Huit jours après son déclenchement, le plus grave incendie qu'ait connu la France depuis 1949 est enfin considéré comme stabilisé dans le département de la Gironde, dans le Sud-Ouest. Plus de 42 000 hectares de forêts et de landes ont été réduits en cendres, en particulier aux abords du bassin d'Arcachon et de la métropole bordelaise. Les pompiers, appuyés par des renforts nationaux et européens, continuent de surveiller les reprises de feu, mais les conditions météorologiques plus clémentes offrent une accalmie bienvenue.
Ce jeudi, la préfecture de la Gironde a autorisé 84 000 nouvelles personnes à rentrer « immédiatement » chez elles. Sont concernés les habitants de neuf communes situées au nord-ouest de Bordeaux: Mios, Le Barp, Cestas, Saint-Jean-d'Illac, Martignas-sur-Jalle, Saint-Médard-en-Jalles, Saint-Aubin-de-Médoc, Salaunes et Sainte-Hélène. La veille, les résidents du Haillan, d'Eysines et de Mérignac, partiellement évacués, avaient déjà pu regagner leur domicile. Au total, sur les 220 000 personnes évacuées depuis le début du sinistre, environ 144 000 ont ainsi retrouvé leur foyer.
En revanche, les communes touristiques du bassin d'Arcachon — Biganos, Audenge, Lanton, Andernos, Arès et Lège-Cap-Ferret — restent en zone d'évacuation. La maire d'Audenge, Nathalie Le Yondre, a profité de la visite de la préfète Sophie Brocas et du directeur du Service départemental d'incendie et de secours (Sdis) pour demander un retour progressif dès vendredi. Le directeur du Sdis a toutefois jugé cette échéance trop précoce: « Je propose que l'on continue à bien refroidir la zone avant de prendre toute décision. Il faut vraiment que l'on soit en sécurité. » Les élus locaux s'organisent néanmoins pour préparer la réouverture des services et l'accueil des habitants, conscients du choc que représente une telle évacuation.
L'origine du sinistre fait l'objet d'une enquête qui a débuté avant même la fin de l'intervention des pompiers. Selon des éléments recueillis par les enquêteurs, un chantier de débroussaillage serait à l'origine du départ de feu. Les autorités n'ont pas encore confirmé officiellement cette piste, mais elle est considérée comme sérieuse. Les investigations se poursuivent pour déterminer les circonstances exactes et d'éventuelles responsabilités.
Sur le plan humain, le traumatisme est profond. Nathalie Le Yondre décrit l'arrivée de « gens hagards » dans les centres d'accueil, notamment des personnes âgées, des enfants et des vacanciers pris de panique. La municipalité d'Audenge a déjà contacté plus de 2 000 personnes pour leur proposer un accompagnement psychologique et social. Des psychologues bénévoles se sont mobilisés pour soutenir les plus fragiles. « Nous allons continuer à mettre en place un dispositif avec le centre communal d'action sociale et des professionnels de santé », a assuré l'élue.
La presse européenne s'est largement fait l'écho de cette catastrophe, titrant notamment « La France brûle ». Plusieurs éditorialistes s'inquiètent de l'ampleur des feux et regrettent l'absence de débat public sur les « causes profondes » de ces incendies: le réchauffement climatique, la gestion des forêts et l'urbanisation croissante dans des zones à risque.
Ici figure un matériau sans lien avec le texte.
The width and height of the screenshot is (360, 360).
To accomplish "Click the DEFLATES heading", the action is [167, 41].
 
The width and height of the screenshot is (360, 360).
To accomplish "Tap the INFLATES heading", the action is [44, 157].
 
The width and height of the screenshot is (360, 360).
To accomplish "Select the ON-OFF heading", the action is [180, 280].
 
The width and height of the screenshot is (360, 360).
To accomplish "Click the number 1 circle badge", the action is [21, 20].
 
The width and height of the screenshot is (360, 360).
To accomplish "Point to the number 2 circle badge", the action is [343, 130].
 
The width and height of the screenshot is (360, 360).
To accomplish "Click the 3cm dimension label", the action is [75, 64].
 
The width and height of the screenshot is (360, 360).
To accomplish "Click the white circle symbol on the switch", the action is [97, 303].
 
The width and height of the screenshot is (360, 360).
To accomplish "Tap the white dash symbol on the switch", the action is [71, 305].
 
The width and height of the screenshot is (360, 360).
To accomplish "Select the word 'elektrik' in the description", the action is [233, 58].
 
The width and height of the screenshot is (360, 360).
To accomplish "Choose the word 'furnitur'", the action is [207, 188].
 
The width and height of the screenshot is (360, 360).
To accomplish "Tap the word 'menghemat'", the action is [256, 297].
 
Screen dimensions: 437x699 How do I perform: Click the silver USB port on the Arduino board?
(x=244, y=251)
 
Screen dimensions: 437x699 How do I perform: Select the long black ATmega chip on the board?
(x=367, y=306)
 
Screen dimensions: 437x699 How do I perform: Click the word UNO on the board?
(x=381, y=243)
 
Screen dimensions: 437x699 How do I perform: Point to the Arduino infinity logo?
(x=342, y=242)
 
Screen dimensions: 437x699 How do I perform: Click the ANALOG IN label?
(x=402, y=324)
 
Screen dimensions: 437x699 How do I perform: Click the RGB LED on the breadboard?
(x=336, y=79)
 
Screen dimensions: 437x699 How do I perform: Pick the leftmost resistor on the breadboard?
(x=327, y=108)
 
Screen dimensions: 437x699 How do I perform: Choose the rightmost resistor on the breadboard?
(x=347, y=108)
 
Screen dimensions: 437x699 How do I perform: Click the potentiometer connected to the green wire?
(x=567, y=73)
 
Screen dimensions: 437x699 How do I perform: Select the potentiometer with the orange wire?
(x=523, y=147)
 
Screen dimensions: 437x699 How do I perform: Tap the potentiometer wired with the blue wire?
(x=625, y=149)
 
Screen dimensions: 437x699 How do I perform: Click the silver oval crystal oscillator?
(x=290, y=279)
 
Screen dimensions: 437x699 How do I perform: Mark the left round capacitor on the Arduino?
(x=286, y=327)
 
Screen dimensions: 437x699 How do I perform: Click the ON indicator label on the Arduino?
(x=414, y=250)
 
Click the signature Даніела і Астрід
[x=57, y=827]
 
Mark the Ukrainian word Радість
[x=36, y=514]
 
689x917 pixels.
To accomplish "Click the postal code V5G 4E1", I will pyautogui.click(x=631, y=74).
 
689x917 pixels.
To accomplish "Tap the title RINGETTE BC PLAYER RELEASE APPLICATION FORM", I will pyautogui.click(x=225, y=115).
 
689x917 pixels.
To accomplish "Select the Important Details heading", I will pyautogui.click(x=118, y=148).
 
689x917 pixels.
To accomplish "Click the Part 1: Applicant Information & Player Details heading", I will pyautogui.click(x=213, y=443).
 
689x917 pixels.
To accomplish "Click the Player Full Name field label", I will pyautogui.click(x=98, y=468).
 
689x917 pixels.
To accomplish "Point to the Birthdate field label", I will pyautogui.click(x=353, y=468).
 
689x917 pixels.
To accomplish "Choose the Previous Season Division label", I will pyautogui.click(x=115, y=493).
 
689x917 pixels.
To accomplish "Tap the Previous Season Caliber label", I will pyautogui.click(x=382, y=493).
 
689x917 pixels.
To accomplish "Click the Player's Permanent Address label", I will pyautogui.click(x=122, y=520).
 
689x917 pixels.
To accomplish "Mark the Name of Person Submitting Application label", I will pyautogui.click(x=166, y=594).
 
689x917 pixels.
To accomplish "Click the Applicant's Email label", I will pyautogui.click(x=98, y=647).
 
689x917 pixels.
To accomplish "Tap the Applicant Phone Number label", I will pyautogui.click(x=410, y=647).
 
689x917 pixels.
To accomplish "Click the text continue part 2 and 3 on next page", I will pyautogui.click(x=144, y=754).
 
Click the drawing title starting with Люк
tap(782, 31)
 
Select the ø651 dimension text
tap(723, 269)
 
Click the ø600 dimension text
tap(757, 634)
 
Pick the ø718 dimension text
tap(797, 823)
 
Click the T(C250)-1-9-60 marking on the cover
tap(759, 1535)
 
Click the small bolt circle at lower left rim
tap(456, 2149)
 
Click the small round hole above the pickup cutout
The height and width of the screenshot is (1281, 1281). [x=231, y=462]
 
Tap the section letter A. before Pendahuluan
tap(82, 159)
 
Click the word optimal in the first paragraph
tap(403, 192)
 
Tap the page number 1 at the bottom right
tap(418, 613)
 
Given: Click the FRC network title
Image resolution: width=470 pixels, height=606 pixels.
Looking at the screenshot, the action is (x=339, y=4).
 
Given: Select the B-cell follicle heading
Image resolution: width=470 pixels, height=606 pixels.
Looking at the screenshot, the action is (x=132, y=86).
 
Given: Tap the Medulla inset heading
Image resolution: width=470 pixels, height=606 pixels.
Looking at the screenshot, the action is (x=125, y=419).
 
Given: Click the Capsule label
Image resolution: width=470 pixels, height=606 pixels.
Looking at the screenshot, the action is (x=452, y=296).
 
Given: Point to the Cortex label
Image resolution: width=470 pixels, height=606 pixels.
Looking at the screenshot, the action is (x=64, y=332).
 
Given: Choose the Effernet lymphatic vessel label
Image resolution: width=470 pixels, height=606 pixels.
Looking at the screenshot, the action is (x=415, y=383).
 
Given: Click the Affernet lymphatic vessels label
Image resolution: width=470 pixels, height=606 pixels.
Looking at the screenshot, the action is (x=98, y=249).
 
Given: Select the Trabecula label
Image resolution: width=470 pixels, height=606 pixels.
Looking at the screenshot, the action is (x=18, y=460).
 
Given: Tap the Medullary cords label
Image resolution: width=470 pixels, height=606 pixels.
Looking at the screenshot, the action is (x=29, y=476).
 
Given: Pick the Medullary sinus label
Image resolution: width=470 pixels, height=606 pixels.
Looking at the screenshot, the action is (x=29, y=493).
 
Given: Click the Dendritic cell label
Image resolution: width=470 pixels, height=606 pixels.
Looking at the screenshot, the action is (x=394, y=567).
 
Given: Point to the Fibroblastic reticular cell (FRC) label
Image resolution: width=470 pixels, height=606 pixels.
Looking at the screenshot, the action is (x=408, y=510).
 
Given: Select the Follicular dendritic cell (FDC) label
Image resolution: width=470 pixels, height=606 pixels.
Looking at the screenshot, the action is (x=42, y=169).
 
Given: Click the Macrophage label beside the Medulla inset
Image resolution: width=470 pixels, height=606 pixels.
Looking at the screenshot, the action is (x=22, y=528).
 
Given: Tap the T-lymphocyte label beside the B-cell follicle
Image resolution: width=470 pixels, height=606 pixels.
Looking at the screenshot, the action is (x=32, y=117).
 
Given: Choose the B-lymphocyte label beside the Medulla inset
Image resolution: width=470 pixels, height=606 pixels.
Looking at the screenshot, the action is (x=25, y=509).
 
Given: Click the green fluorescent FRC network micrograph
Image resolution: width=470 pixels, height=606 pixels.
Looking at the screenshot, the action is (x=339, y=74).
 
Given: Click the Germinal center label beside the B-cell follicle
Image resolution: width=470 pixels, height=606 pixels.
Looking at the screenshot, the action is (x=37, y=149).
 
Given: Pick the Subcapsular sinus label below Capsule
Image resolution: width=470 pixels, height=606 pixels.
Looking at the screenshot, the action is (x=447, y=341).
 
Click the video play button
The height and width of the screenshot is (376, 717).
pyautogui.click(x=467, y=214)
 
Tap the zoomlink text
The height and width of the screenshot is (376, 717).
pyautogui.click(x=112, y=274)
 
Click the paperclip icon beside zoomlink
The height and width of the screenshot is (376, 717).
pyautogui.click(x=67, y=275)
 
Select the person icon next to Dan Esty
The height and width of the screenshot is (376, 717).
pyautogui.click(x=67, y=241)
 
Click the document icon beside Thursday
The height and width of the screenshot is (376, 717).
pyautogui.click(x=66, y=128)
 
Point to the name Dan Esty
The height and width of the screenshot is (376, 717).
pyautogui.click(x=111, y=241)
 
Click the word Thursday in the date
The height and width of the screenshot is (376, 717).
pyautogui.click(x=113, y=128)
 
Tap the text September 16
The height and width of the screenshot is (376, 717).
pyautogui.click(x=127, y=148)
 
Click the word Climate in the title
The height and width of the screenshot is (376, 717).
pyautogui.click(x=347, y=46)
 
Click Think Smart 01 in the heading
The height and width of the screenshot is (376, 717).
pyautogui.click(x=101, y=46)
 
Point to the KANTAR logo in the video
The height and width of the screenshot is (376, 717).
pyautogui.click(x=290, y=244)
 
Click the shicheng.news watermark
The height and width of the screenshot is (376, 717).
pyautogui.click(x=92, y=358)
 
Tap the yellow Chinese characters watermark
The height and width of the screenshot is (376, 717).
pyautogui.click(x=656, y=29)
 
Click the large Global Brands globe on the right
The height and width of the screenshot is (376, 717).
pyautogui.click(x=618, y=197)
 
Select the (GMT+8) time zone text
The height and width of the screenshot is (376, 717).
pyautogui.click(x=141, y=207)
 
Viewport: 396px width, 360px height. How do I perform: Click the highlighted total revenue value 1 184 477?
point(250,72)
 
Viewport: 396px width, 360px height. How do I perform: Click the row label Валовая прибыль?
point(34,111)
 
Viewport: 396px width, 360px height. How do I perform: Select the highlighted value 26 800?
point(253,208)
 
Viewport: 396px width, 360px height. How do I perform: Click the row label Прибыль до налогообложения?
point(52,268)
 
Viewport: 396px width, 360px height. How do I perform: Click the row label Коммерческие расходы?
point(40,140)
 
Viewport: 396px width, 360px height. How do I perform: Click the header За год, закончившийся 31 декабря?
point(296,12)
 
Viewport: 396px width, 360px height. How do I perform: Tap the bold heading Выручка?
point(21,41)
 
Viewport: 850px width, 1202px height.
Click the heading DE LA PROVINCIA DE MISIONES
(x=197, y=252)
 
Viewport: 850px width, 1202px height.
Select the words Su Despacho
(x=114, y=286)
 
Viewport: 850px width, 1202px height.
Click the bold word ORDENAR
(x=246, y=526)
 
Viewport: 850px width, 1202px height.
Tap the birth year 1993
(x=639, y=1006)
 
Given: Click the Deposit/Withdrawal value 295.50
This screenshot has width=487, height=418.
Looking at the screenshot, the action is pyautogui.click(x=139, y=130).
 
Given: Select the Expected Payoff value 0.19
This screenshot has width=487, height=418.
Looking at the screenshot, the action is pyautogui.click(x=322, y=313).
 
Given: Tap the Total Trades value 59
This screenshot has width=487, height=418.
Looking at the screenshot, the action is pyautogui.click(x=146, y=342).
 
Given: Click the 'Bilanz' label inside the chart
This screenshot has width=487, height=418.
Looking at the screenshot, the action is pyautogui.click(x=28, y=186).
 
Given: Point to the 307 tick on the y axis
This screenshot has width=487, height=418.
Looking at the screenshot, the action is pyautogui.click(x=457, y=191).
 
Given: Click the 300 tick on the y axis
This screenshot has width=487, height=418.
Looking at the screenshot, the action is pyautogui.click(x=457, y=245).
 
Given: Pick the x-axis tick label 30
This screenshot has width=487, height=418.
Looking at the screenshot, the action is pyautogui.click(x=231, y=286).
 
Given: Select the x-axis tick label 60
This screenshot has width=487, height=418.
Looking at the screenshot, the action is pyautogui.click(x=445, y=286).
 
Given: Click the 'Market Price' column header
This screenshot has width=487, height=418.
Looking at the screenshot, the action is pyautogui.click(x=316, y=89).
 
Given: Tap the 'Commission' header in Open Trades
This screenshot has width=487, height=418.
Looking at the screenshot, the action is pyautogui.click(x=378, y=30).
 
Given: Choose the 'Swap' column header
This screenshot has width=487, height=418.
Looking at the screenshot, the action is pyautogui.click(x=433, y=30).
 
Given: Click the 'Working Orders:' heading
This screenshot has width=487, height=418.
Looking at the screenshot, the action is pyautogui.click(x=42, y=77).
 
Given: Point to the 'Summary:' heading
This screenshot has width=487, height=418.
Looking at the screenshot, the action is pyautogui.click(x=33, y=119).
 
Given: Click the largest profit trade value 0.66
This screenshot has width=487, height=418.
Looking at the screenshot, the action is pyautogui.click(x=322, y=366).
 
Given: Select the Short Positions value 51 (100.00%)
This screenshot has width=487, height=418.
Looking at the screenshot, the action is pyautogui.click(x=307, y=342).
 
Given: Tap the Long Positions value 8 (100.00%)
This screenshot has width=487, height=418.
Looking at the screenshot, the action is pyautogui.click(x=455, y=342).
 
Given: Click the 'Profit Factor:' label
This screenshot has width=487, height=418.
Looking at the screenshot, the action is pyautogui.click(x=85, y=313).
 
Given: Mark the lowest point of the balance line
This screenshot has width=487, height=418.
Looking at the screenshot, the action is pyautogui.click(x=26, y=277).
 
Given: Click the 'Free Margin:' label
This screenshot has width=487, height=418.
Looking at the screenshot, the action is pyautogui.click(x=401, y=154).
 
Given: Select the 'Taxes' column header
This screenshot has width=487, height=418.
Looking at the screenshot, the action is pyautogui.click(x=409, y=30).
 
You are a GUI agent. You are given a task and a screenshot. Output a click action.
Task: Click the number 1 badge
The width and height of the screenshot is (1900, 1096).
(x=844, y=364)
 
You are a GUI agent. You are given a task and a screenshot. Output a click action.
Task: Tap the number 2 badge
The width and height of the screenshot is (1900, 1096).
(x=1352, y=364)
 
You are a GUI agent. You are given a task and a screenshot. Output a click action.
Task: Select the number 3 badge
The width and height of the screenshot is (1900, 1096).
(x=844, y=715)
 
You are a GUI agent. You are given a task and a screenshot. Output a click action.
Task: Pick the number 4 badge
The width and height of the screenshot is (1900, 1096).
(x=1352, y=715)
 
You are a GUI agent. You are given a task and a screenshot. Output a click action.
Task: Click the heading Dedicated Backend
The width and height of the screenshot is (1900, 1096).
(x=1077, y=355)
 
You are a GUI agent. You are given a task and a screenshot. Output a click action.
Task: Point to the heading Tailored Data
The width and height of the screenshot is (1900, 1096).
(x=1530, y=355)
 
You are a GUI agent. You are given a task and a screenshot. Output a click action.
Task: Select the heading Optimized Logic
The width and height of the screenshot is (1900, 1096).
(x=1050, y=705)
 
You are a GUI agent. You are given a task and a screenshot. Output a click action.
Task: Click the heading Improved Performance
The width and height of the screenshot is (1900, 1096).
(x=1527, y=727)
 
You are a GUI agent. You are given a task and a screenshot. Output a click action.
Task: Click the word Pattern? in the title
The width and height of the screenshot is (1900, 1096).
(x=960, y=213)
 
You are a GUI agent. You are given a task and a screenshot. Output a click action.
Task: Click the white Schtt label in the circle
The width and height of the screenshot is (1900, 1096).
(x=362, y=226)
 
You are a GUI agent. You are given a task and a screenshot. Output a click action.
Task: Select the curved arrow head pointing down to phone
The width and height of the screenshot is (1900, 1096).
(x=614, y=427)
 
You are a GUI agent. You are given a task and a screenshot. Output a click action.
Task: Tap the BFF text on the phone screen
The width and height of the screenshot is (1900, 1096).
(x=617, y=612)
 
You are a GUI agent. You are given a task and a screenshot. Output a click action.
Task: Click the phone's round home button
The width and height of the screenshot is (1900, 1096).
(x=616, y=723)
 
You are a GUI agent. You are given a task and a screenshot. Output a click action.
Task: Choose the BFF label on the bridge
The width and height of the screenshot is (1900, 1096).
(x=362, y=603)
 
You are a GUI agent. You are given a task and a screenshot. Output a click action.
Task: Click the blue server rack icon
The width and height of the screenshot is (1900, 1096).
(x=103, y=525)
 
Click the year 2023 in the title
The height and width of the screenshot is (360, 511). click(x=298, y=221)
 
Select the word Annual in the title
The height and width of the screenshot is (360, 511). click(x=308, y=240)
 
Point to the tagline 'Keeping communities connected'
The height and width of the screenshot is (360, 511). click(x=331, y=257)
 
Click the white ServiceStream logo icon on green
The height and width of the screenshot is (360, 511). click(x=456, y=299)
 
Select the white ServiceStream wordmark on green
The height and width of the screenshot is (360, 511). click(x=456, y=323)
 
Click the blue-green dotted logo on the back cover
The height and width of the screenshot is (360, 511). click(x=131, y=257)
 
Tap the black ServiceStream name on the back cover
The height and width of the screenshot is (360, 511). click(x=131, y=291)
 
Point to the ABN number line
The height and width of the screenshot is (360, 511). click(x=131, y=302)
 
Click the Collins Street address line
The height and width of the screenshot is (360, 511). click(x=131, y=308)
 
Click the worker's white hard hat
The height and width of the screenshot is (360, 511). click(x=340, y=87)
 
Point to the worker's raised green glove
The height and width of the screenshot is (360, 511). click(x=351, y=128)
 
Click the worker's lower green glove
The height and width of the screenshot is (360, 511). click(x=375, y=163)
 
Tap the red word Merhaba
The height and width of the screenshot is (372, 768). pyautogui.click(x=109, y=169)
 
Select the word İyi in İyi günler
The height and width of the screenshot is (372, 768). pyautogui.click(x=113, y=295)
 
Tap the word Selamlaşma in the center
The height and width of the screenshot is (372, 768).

Ils appellent à une réflexion de fond sur la prévention et l'adaptation du territoire face à des événements appelés à se multiplier.
Malgré l'amélioration des conditions, les pompiers restent en alerte. Des reprises de feu ont été constatées à différents endroits, notamment mercredi à Lanton, le long du bassin d'Arcachon. Il faudra encore plusieurs jours pour que la totalité de la zone soit refroidie et que les derniers foyers soient éteints. Le bilan écologique et matériel est déjà colossal: des milliers d'hectares de forêt détruits, des habitations menacées et une saison touristique perturbée. La solidarité s'organise, mais la reconstruction ne fait que commencer.